Я уже упоминала о том, что я сделала для моих двух сыновей, — для того, который был в Мессине, и того, что жил в Индии. Но я не касалась истории двух моих дочерей. Опасность быть узнанной одной из них была так велика, что я не решалась с ней встречаться; что до другой, я не могла признать ее дочерью и явиться ей, так как тогда она узнала бы, что я не желаю показаться ее сестре, и стала бы тому удивляться.

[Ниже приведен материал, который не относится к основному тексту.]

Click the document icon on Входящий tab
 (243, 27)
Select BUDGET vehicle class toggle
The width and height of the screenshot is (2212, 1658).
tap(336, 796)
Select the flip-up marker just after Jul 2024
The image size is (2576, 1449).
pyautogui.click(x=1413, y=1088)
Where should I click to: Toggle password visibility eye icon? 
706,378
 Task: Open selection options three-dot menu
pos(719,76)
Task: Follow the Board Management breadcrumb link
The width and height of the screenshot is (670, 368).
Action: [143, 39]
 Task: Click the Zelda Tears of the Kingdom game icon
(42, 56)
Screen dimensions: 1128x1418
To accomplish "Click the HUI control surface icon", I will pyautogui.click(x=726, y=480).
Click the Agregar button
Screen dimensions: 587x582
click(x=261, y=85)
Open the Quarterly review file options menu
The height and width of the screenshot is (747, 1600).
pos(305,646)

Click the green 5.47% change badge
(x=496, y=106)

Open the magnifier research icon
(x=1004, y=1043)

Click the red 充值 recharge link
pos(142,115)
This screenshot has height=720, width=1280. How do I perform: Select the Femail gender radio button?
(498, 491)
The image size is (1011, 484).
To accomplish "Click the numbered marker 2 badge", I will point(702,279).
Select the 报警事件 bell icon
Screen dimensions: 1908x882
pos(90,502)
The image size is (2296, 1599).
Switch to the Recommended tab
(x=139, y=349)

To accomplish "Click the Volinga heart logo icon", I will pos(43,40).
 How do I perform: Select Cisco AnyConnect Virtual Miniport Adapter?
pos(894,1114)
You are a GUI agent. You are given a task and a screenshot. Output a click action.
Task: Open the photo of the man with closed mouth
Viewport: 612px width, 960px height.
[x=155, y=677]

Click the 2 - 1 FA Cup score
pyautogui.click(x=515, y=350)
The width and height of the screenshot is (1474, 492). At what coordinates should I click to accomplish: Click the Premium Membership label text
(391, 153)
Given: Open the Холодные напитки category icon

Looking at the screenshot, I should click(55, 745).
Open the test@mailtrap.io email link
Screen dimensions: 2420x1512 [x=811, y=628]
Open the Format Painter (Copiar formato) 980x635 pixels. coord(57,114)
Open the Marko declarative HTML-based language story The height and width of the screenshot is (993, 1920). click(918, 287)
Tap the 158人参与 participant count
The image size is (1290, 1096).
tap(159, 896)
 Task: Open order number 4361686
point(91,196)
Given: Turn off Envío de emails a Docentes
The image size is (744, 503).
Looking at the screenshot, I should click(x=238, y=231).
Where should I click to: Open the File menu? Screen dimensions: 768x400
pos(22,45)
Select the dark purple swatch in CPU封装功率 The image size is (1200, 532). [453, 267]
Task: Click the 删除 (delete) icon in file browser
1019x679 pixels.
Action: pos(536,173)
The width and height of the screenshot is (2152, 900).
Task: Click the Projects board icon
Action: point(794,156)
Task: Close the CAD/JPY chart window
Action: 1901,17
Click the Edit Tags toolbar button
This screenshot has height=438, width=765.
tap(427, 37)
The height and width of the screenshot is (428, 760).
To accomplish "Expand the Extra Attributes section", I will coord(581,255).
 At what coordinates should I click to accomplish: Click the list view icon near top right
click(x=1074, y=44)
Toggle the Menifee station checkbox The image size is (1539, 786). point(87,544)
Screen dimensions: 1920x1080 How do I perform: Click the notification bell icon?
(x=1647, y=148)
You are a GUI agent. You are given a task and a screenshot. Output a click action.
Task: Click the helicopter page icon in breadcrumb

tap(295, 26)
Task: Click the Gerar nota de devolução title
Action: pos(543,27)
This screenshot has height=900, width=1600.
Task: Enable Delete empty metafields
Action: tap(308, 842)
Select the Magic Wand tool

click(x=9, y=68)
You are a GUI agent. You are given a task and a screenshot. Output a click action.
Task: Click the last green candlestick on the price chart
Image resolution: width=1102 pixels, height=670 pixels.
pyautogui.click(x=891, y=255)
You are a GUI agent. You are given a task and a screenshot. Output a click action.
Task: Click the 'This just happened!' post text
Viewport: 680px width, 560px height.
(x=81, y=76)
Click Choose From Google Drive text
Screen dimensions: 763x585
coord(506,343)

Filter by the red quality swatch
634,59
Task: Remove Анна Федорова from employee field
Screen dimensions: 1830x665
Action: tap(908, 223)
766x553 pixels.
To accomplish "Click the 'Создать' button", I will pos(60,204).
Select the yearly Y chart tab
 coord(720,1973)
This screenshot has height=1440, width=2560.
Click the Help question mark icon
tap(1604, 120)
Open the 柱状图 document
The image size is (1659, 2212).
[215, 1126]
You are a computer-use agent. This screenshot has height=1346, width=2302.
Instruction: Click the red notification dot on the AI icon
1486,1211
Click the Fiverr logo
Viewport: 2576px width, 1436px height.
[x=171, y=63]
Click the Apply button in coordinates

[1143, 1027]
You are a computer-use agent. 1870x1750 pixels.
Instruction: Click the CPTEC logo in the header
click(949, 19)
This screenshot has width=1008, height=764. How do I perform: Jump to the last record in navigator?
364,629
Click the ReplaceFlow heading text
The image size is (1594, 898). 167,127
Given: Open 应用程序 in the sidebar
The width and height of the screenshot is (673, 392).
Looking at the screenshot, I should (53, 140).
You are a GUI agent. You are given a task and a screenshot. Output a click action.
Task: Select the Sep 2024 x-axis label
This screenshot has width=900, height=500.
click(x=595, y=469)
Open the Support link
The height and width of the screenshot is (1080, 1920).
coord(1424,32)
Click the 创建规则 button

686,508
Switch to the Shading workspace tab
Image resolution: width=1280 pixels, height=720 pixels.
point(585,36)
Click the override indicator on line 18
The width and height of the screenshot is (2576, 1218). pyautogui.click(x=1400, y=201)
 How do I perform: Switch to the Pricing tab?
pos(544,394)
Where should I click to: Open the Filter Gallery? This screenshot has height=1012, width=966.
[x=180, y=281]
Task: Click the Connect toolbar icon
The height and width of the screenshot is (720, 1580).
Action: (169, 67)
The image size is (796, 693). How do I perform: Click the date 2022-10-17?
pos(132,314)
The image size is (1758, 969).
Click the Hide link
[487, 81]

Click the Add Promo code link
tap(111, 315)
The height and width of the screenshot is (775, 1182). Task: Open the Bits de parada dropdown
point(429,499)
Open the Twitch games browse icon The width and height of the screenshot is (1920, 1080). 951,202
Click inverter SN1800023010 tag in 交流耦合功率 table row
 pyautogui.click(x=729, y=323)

Так что я порешила не видеть ни той, ни другой, переложив заботы о них на Эми, но после того, как та вывела их обеих из простолюдинок, давши им хорошее, пусть и запоздалое, воспитание, она чуть не погубила все дело, а заодно и нас с ней, открывшись нечаянно одной из них той самой, что служила некогда у меня судомойкой; как я уже говорила, Эми пришлось ее от себя оттолкнуть из боязни разоблачения, которое в конце концов и воспоследовало. Я уже рассказывала, как Эми руководствовала ею через посредство третьего лица, и как моя дочь, достигнув положения благовоспитанной барышни, заявилась однажды к Эми в дом, в котором я жила; как-то раз, после того как Эми по своему обыкновению отправилась к тому честному человеку в Спитлфилдсе проведать брата этой девицы (то есть моего сына), там совершенно случайно оказались в то время обе мои дочери, и та, и другая; младшая сестра нечаянно обнаружила тайну, а именно, что это и есть та самая дама, что сделала для них столько добра.
Эми была весьма этим поражена; но, убедившись, что здесь ничем помочь уже нельзя, постаралась обратить все в шутку, так что после этого уже говорила с ними непринужденно, все еще полагая, что, коль скоро я оставалась в тени, никто из них так и не доберется до истины. Так что однажды она собрала их всех вместе, поведала им, как она выразилась, историю их матери, начав с несчастного похода с детьми к тетушке; она призналась им, что не является их матерью, но описала меня. Однако, когда она объявила, что она не является их матерью, одна из моих дочерей весьма тему удивилась, ибо вбила себе в голову, что Эми и есть их настоящая матушка, но только по каким-то особым причинам вынуждена это скрывать; и вот, когда Эми откровенно призналась, что она ей чужая, та стала плакать навзрыд, и Эми стоило немало труда ее успокоить. Это была та самая девушка, что служила у меня судомойкой в бытность мою на Пел-Мел. Эми привела ее в чувство и, когда та немного оправилась, спросила ее, что с ней? Бедняжка жалась к ней, целовала ее и, хоть это была здоровая девка лет девятнадцати или двадцати, пришла в такое волнение, что долгое время от нее нельзя было добиться и слова. Наконец, когда к ней возвратился дар речи, она вновь принялась за свое.
— Ах, не говорите, что вы мне не матушка! — причитала она. — Я знаю, что вы моя матушка. — И снова разрыдалась так, что, казалось, у нее вот-вот разорвется сердце. Эми не знала, что и делать; повторить, что она ей чужая, она не решалась, боясь снова вызвать новый припадок горя у девушки; обняв ее за плечи, она прошлась с ней по комнате.